Capt. Kennerly lived on the Barracks tract of land for about forty years, with occasional intervals, his wife having purchased about 189 acres of the tract, the Captain had improved a portion of it with a farm.

Capt. Geo. Kennerly was married on Dec. 27, 1825, to Miss Alzire, a daughter of Col. Peter Menard, of Kaskaskia, Ills.

He died on Jan'y 25, 1867, at the age of 77 years, leaving his widow and a number of sons and daughters: Mary, married to Jno. S. Bowen; Abigail, married to Wm. Haines; Eliza, married to Matthew Stephenson; Louis H., Sarnuel, Peter M., Henry.

Note: Photo of George, Alzire & others can be viewed at "Kennerly Family Research" - Outside Link

 
 
KENNERLY, JAMES
Annals of St. Louis in its Territorial Days From 1804 to 1821 by Frederic L. Billon; St. Louis, 1888

Was born at Fincastle, Botetourt County, Virginia, Aug. 5, 1792, son of Samuel Kennerly and Mary Hancock.

He came to St.
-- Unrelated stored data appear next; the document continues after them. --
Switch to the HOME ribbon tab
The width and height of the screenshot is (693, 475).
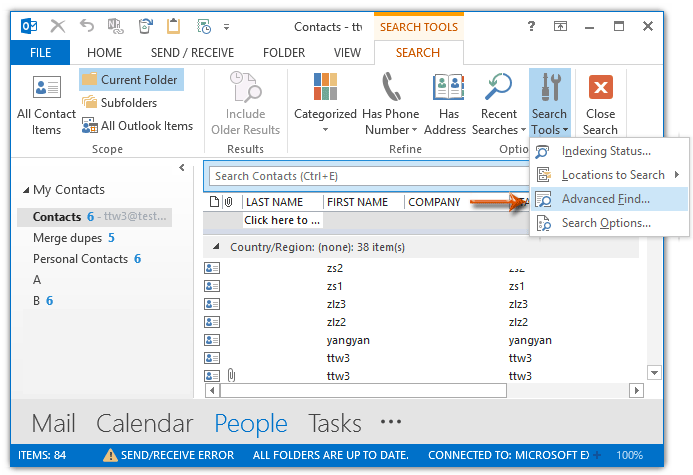coord(105,52)
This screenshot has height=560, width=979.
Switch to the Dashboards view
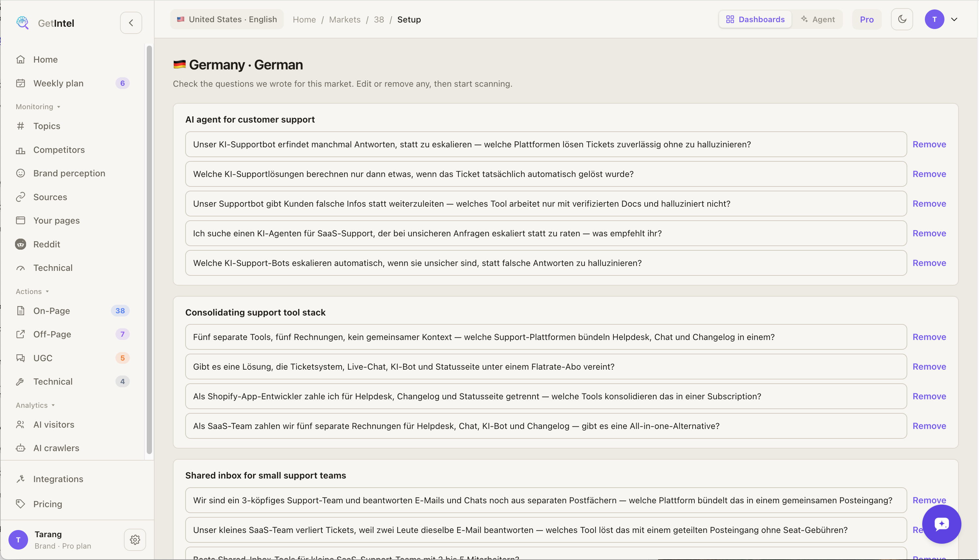[755, 19]
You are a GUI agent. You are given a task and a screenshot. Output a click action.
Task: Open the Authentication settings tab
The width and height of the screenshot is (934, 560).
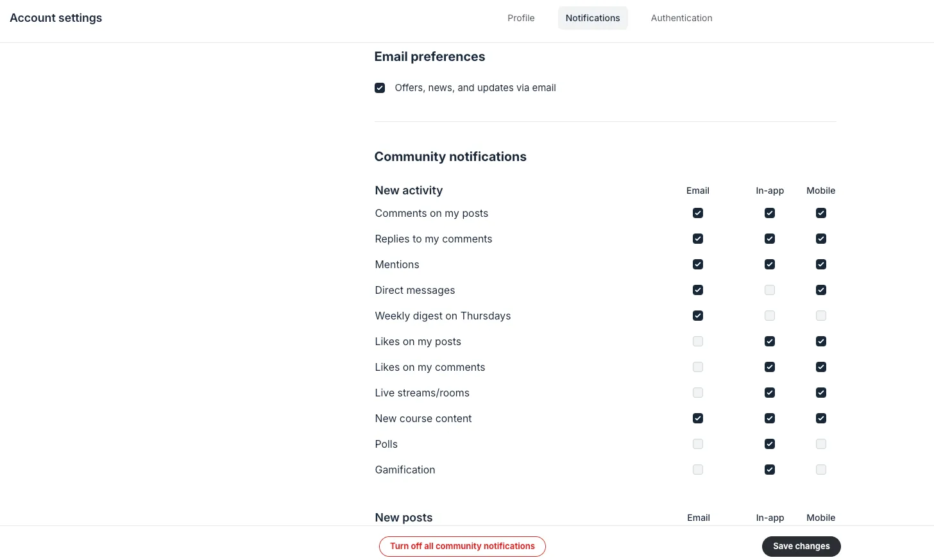point(681,18)
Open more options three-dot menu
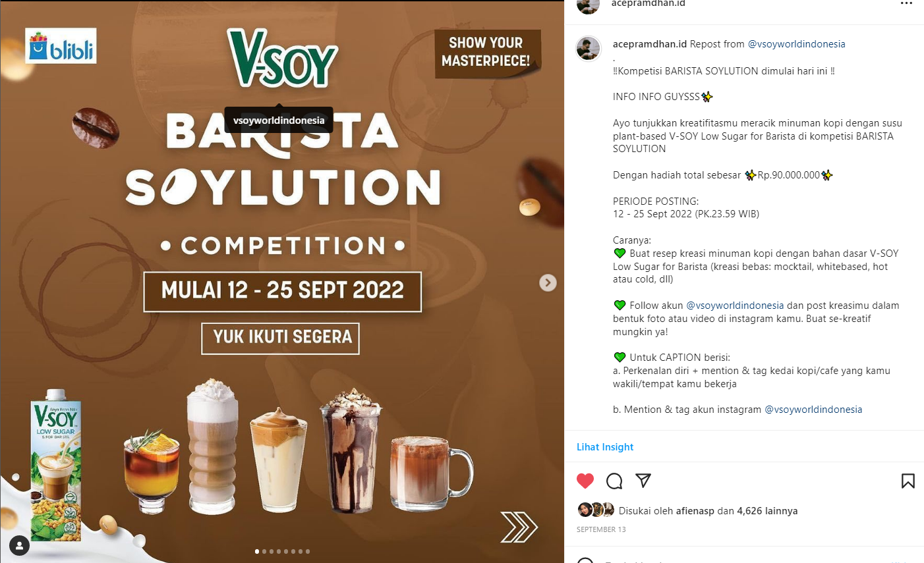924x563 pixels. click(x=907, y=3)
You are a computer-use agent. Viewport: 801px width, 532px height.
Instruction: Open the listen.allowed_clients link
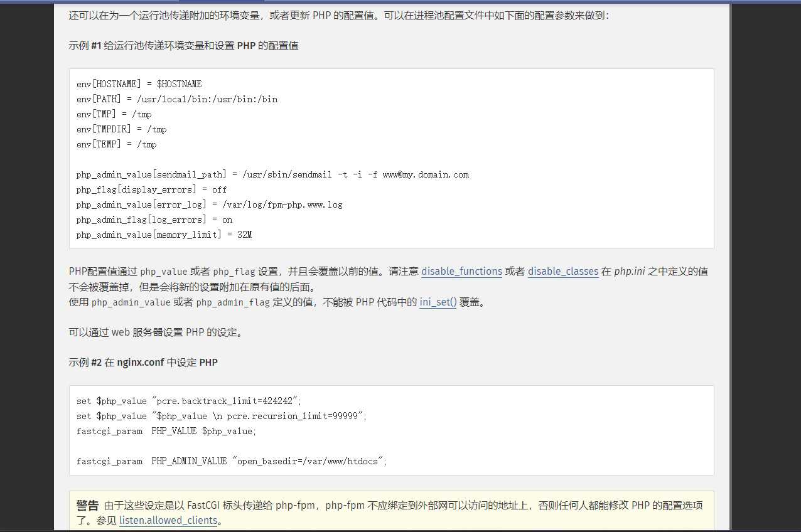pos(168,521)
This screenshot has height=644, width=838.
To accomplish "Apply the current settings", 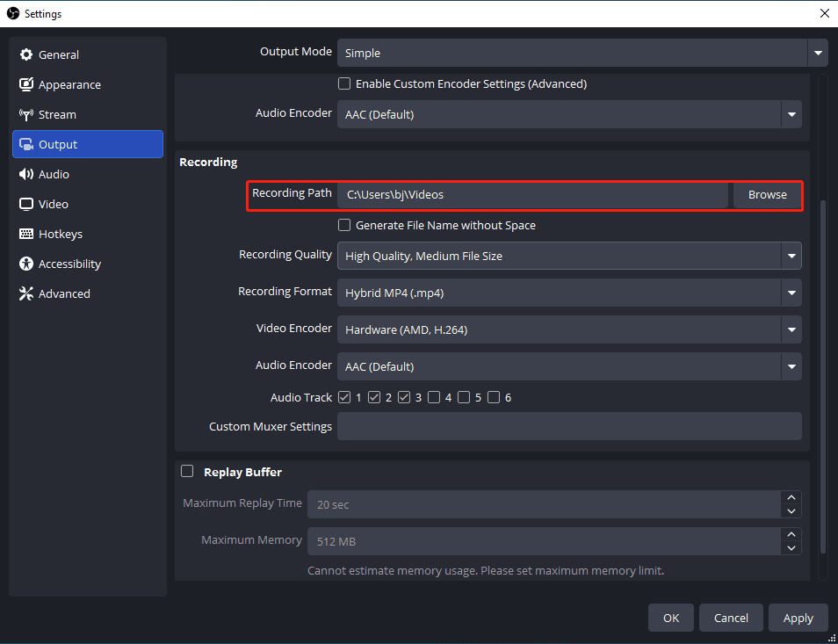I will tap(798, 618).
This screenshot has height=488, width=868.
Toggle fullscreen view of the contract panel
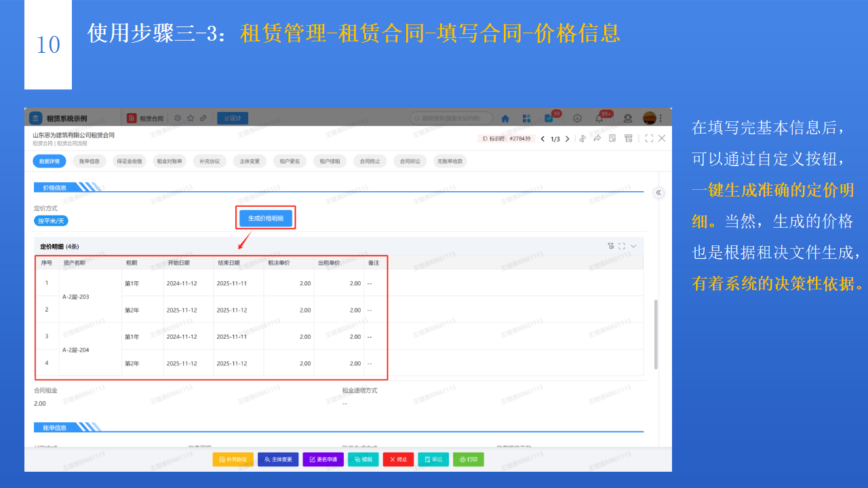point(650,138)
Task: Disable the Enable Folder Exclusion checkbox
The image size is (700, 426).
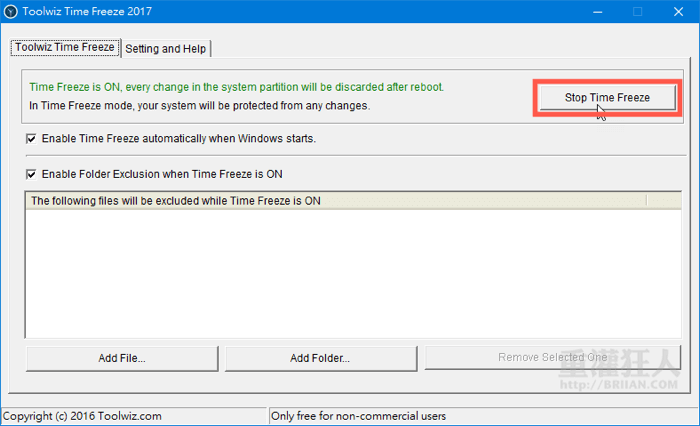Action: tap(32, 174)
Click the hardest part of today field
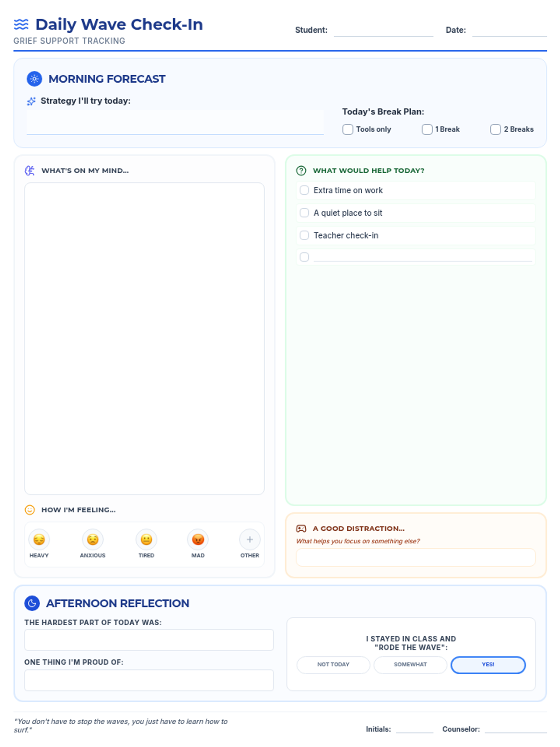The width and height of the screenshot is (560, 747). coord(149,640)
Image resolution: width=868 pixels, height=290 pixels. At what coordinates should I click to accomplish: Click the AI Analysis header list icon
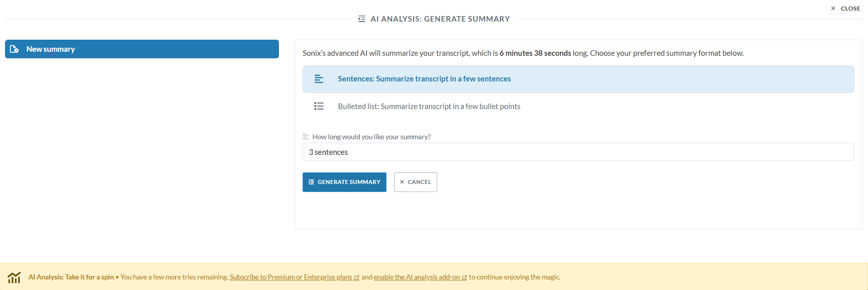[361, 19]
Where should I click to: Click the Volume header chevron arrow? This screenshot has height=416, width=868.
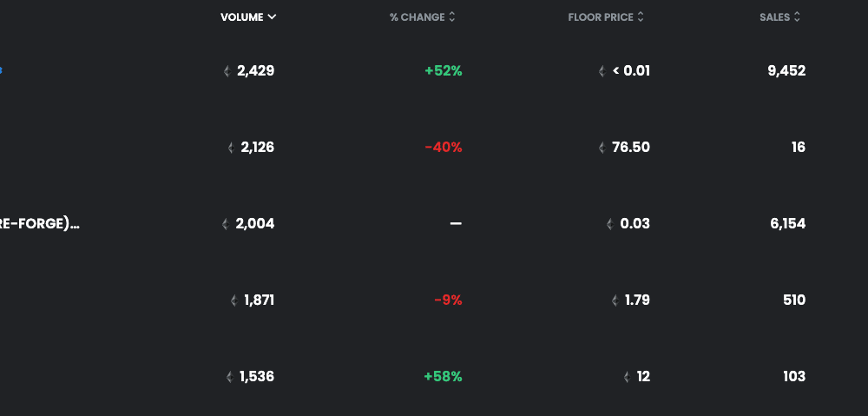(x=272, y=17)
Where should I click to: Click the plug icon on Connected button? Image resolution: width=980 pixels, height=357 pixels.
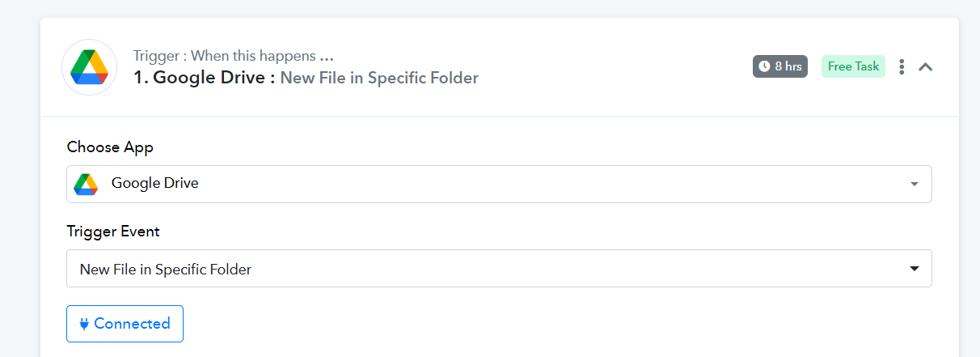tap(84, 324)
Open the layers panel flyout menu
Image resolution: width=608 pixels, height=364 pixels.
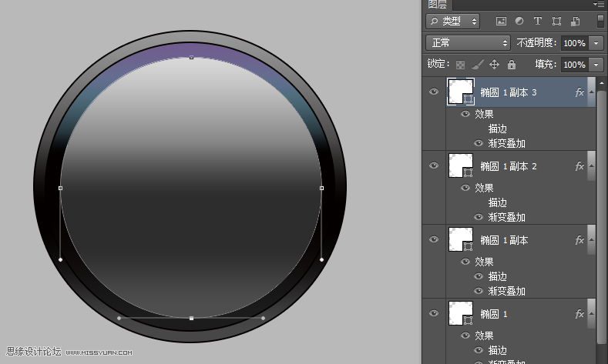click(599, 5)
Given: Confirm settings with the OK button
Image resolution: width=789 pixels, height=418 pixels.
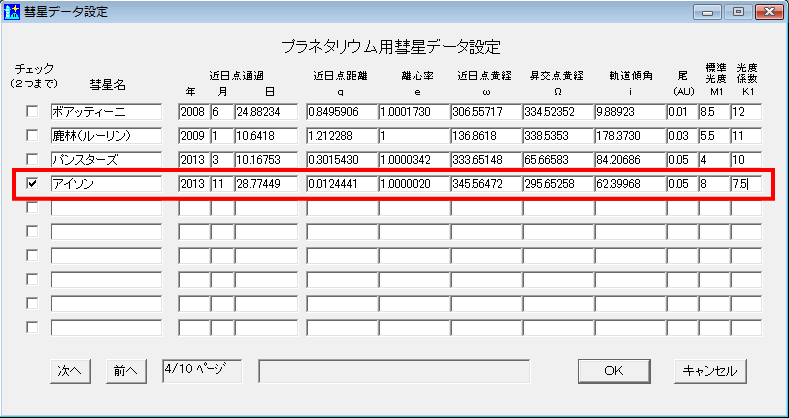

Louis in October, 1813, in partership with John O'Fallon in a cargo of Kentucky produce," Pickled Pork, Beef, Flour, &c." Which having disposed of, he became Chief Clerk of Gov'r Clark, in the U. S. Indian Office.

He was next associated with Alexander McNair in a store for some time. In 1816 James Kennerly opened a store in Clark' s new brick house on Main Street in Block now No. 10.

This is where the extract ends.